Look through the data below for the line with "Given: Open the" and the line with "Add a new 消息配置 with plus icon", then transcribe exactly from the first through the second, leaving out all pictures.

##### DATASET RECORDS

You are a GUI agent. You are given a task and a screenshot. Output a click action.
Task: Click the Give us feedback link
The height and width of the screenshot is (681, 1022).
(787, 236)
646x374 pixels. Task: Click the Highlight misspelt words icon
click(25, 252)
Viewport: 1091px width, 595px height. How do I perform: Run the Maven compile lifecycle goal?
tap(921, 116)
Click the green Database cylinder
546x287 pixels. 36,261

##########
##### DATASET RECORDS

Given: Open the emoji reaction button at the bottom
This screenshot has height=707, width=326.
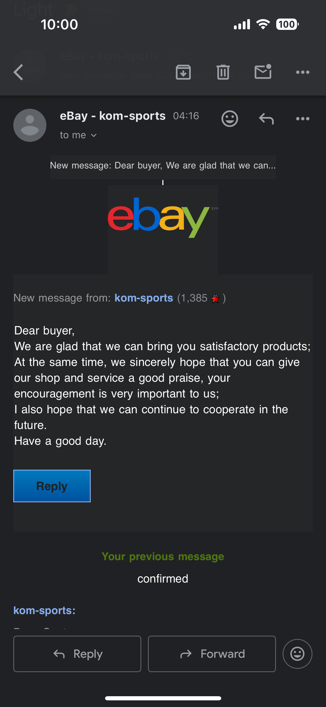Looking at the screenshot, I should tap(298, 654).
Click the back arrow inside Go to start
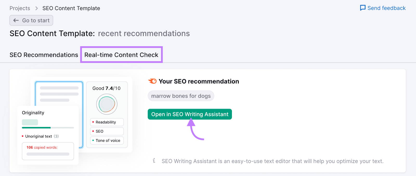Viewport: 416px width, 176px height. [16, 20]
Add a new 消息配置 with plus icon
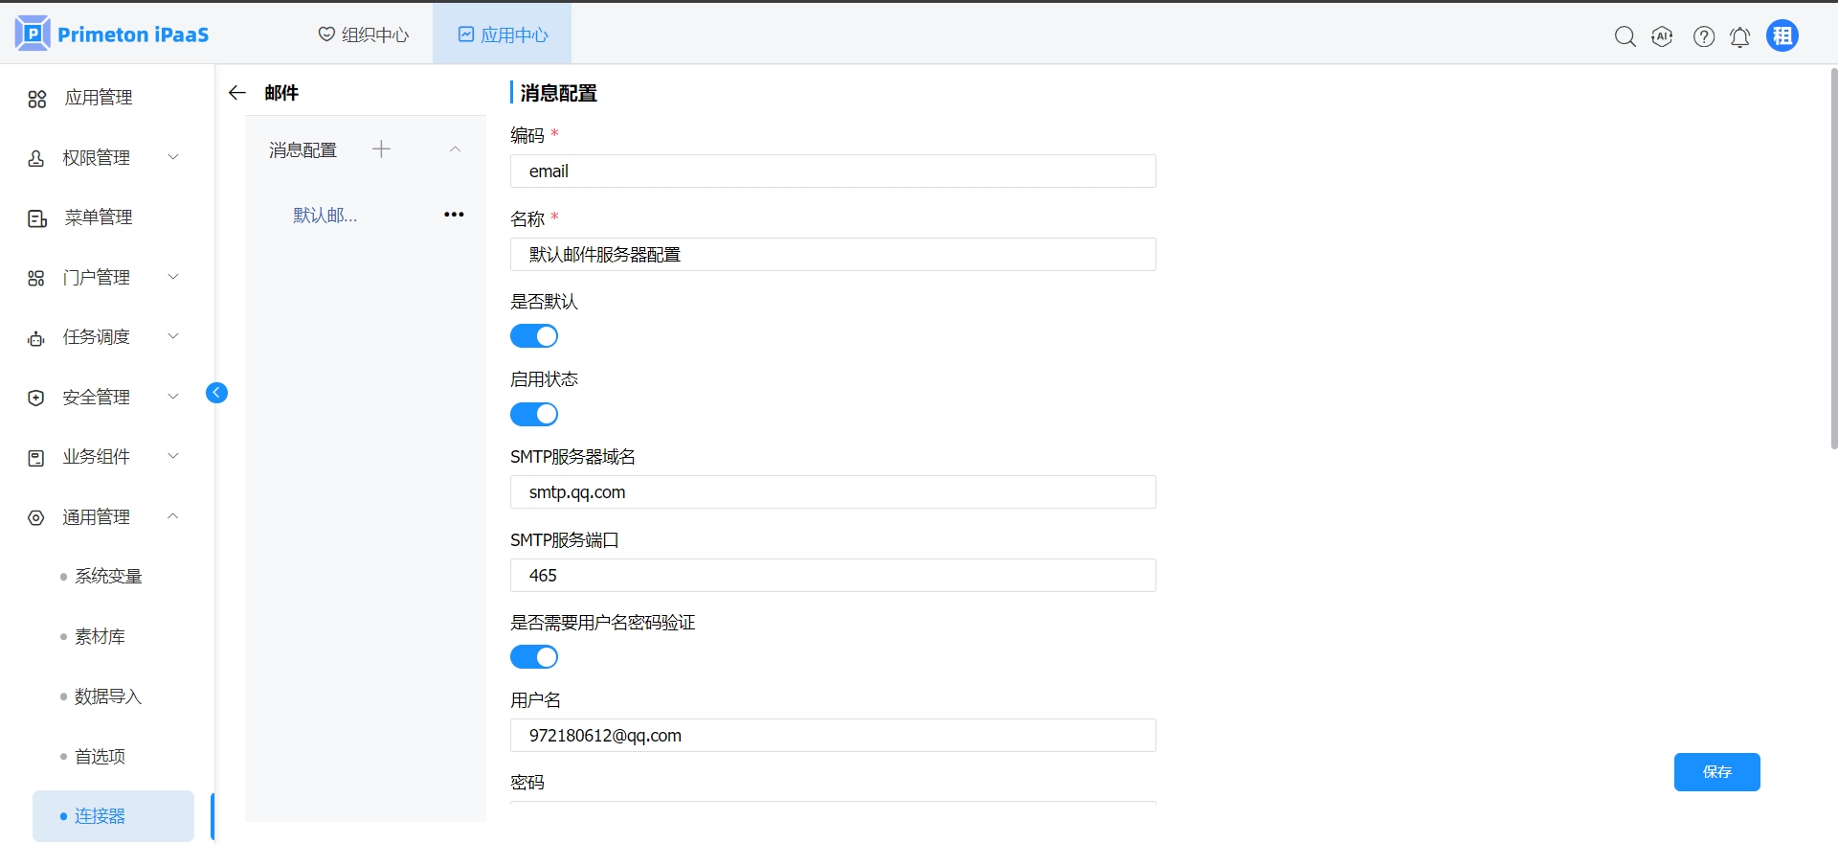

##########

RESPONSE TO THIS EXERCISE
Given: Open the emoji reaction button at the bottom
This screenshot has height=707, width=326.
Looking at the screenshot, I should tap(298, 654).
Click the back arrow inside Go to start
Viewport: 416px width, 176px height. [16, 20]
Add a new 消息配置 with plus icon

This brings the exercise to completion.